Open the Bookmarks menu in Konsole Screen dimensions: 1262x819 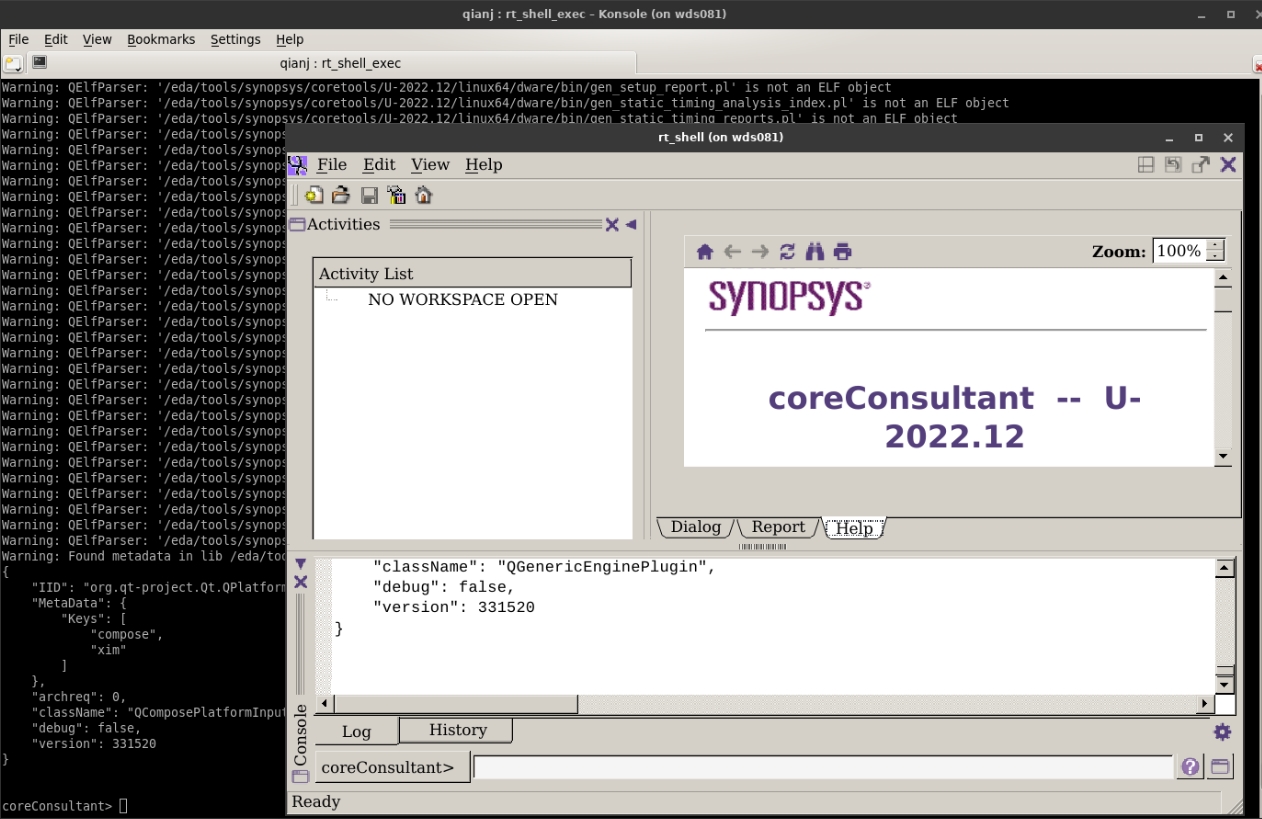click(161, 39)
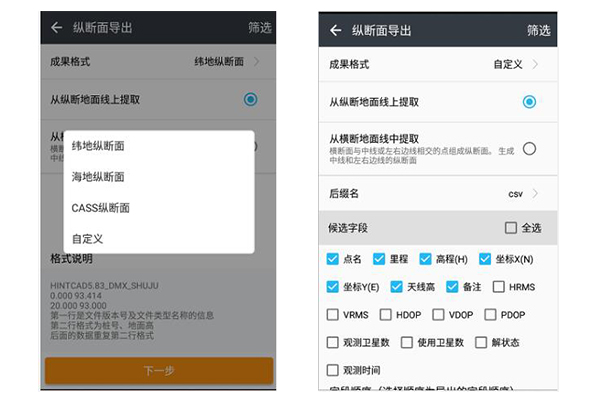The width and height of the screenshot is (600, 400).
Task: Uncheck the 里程 checkbox
Action: click(379, 259)
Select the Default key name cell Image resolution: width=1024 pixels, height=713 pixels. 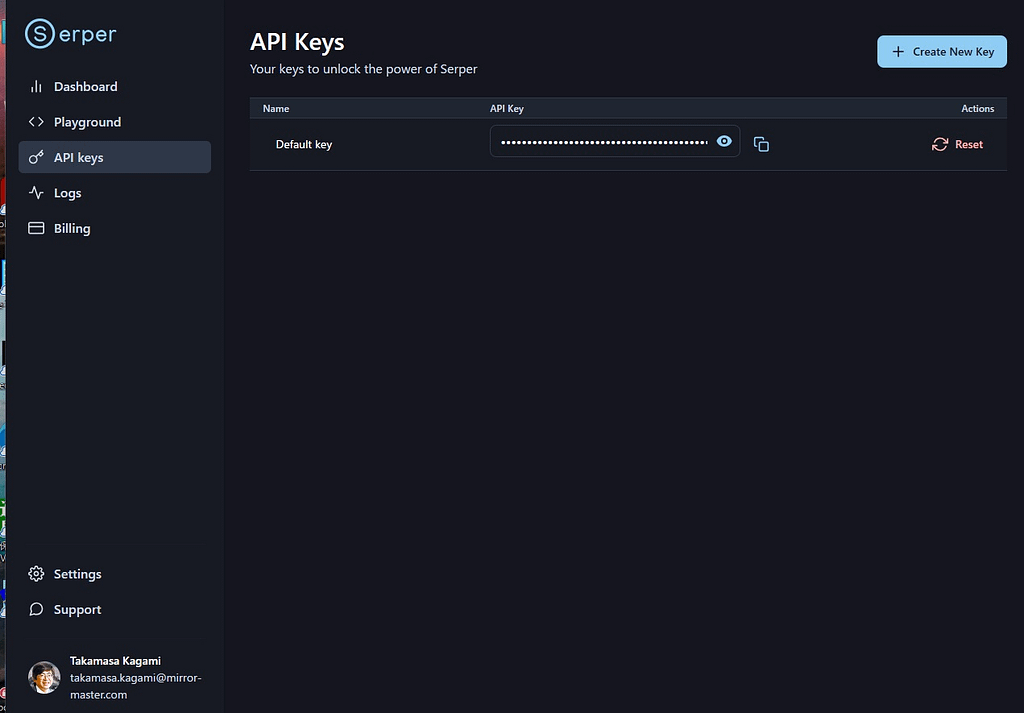pyautogui.click(x=304, y=145)
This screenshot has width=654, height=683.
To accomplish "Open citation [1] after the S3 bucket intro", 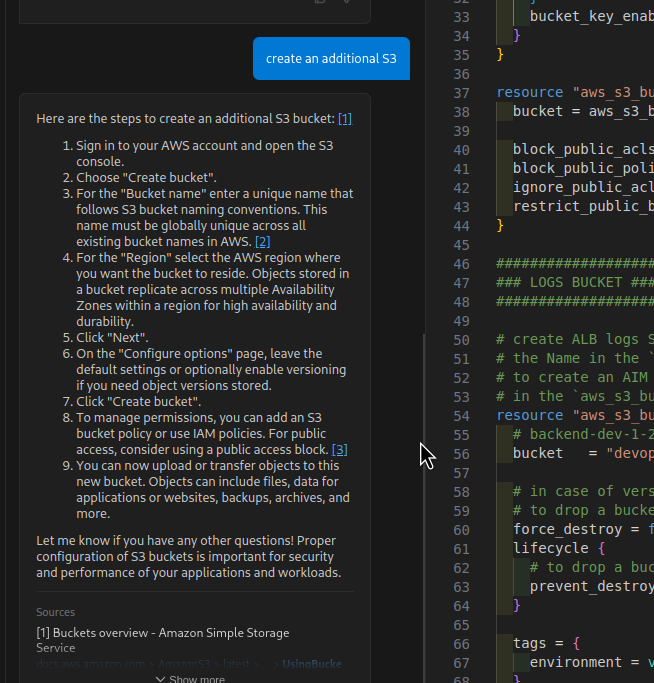I will click(344, 119).
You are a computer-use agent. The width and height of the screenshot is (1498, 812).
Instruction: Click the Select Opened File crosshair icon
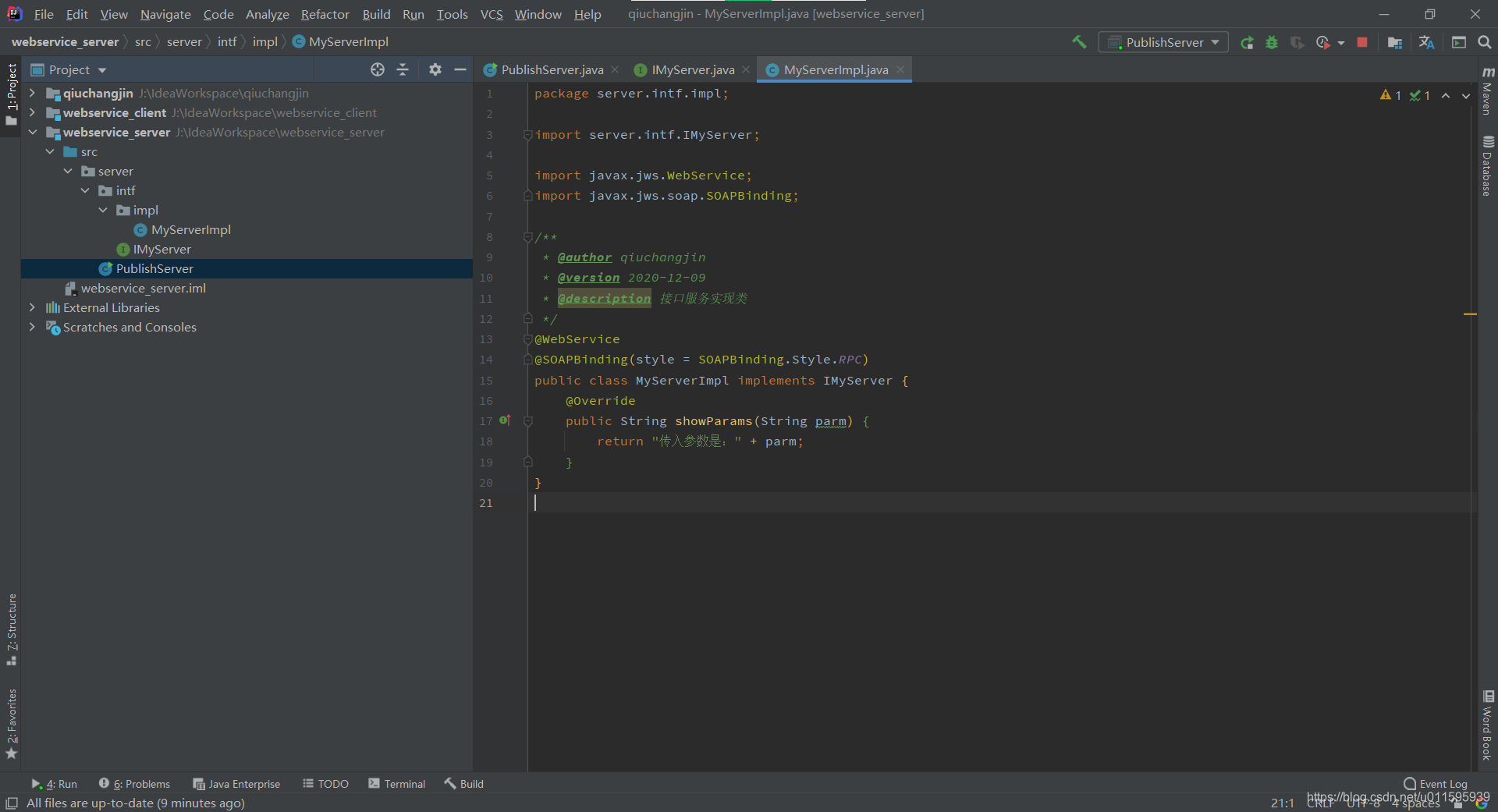click(x=378, y=69)
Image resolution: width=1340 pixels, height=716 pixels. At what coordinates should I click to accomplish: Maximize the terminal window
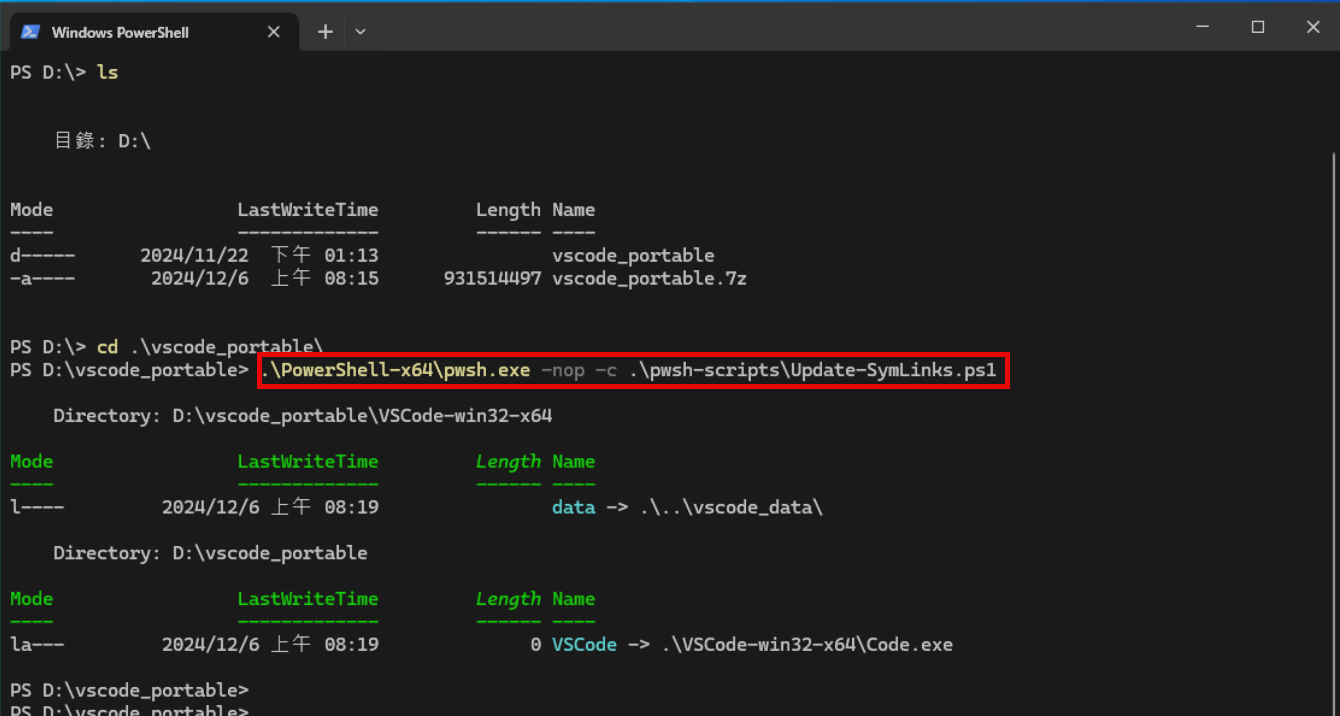tap(1257, 26)
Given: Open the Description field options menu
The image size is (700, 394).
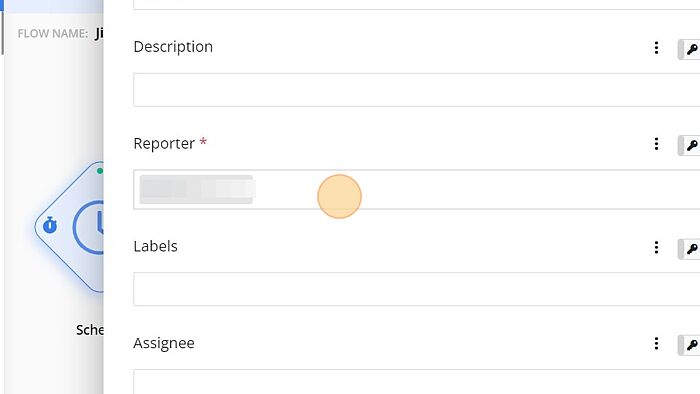Looking at the screenshot, I should tap(656, 48).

┄┄┄┄┄┄┄┄┄┄

▶ GIVEN PROBLEM: Starting at the line containing "You are a computer-use" and ending at the end of the records, write those lines out again, substituting "target button" for "crosshair icon" and changing nothing else. Leave the pictures out.

▶ PROBLEM SOLUTION:
You are a computer-use agent. The width and height of the screenshot is (1498, 812).
Instruction: Click the Select Opened File target button
click(x=378, y=69)
Image resolution: width=1340 pixels, height=716 pixels. At what coordinates should I click to accomplish: Maximize the terminal window
tap(1257, 26)
Given: Open the Description field options menu
The image size is (700, 394).
Looking at the screenshot, I should tap(656, 48).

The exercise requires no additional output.